(REQUIRED WORK):
a. In the text on wireless standards, what theoretical speed is promised for Long Term HSPA Evolution?
b. Repeat the wireless standards text word for word, from "Thought the alphabet" up to and including "or WiMAX 2.".

(TEXT TO READ):
Thought the alphabet soup of modern wireless standards was confusing enough? 1X Advanced / EV-DO Advanced, UMTS, HSPA, HSPA+, dual-carrier HSPA+, EDGE Evolution, LTE, LTE-Advanced, WiMAX, WiMAX 2… we could keep going, but we’d really rather not. Oh, but we have to, because this one could get really interesting: Nokia Siemens is touting that the specifications for Long Term HSPA Evolution have just been submitted to the 3GPP, promising theoretical speeds in excess of 650Mbps — a number that still falls shy of the ITU’s definition of a 4G standard, but easily eclipses just about anything shy of LTE-Advanced or WiMAX 2.

(SUPPLIED INFORMATION):
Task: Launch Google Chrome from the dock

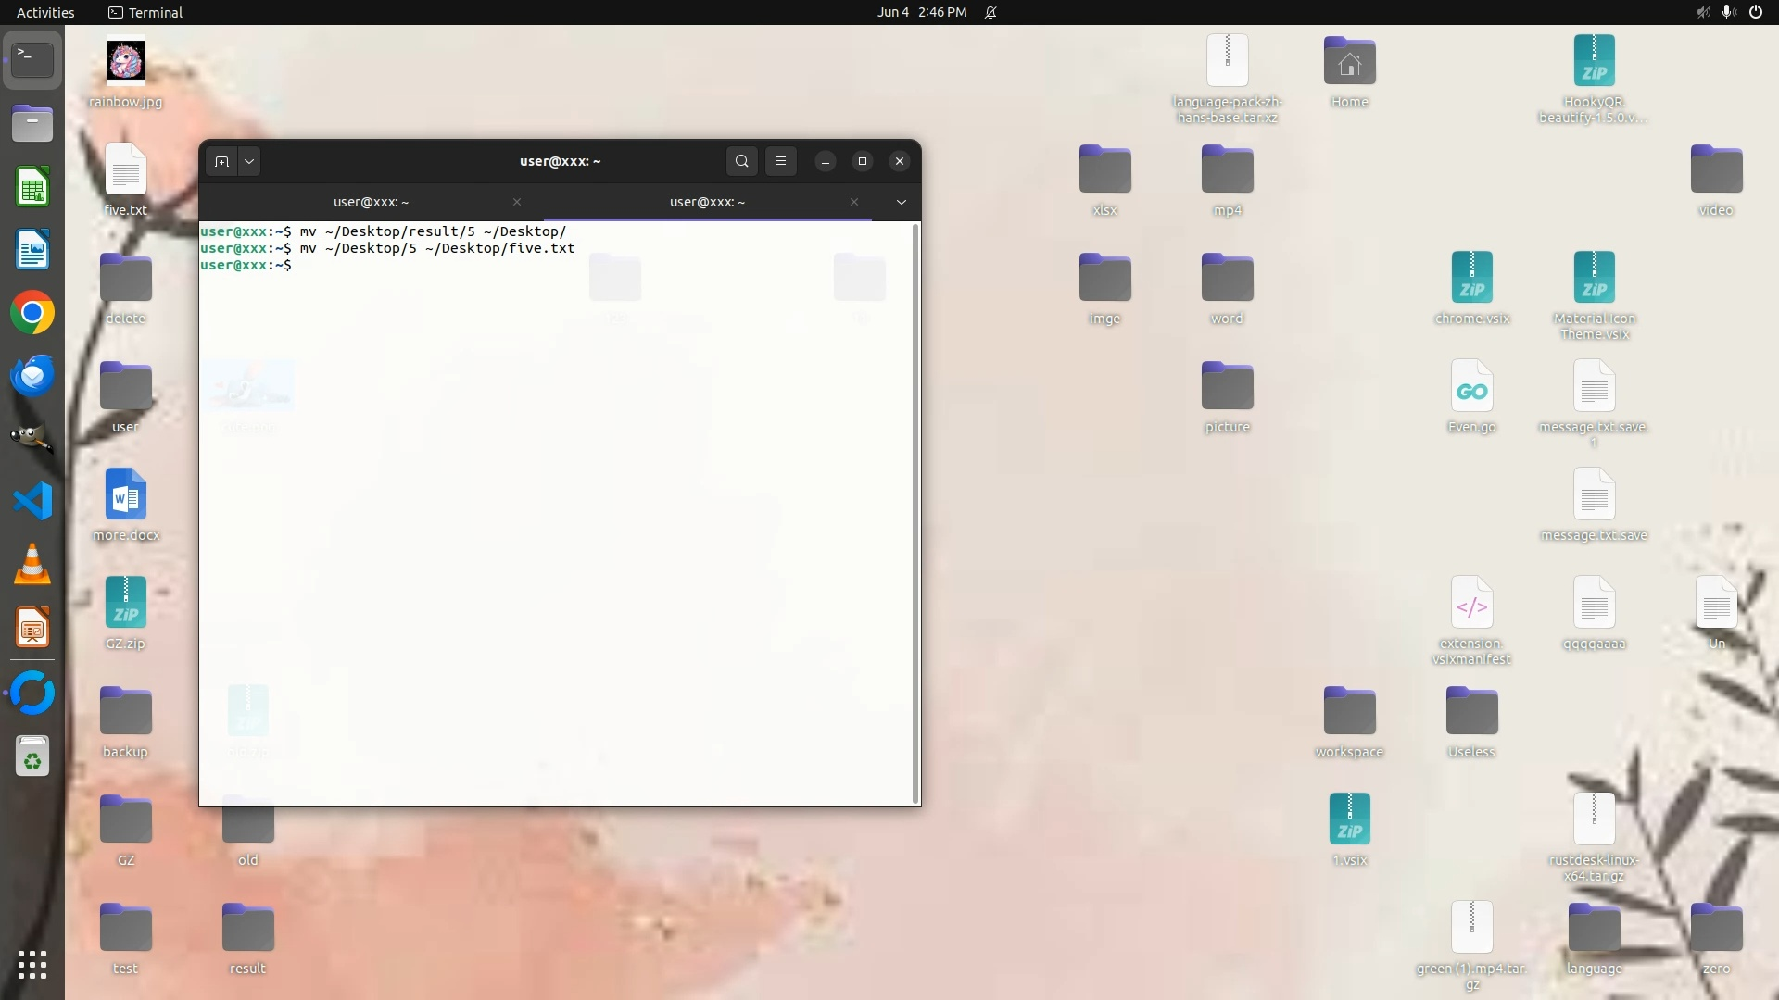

(SOLUTIONS TO THE EXERCISE):
a. Speeds in excess of 650Mbps.

b.
Thought the alphabet soup of modern wireless standards was confusing enough? 1X Advanced / EV-DO Advanced, UMTS, HSPA, HSPA+, dual-carrier HSPA+, EDGE Evolution, LTE, LTE-Advanced, WiMAX, WiMAX 2… we could keep going, but we’d really rather not. Oh, but we have to, because this one could get really interesting: Nokia Siemens is touting that the specifications for Long Term HSPA Evolution have just been submitted to the 3GPP, promising theoretical speeds in excess of 650Mbps — a number that still falls shy of the ITU’s definition of a 4G standard, but easily eclipses just about anything shy of LTE-Advanced or WiMAX 2.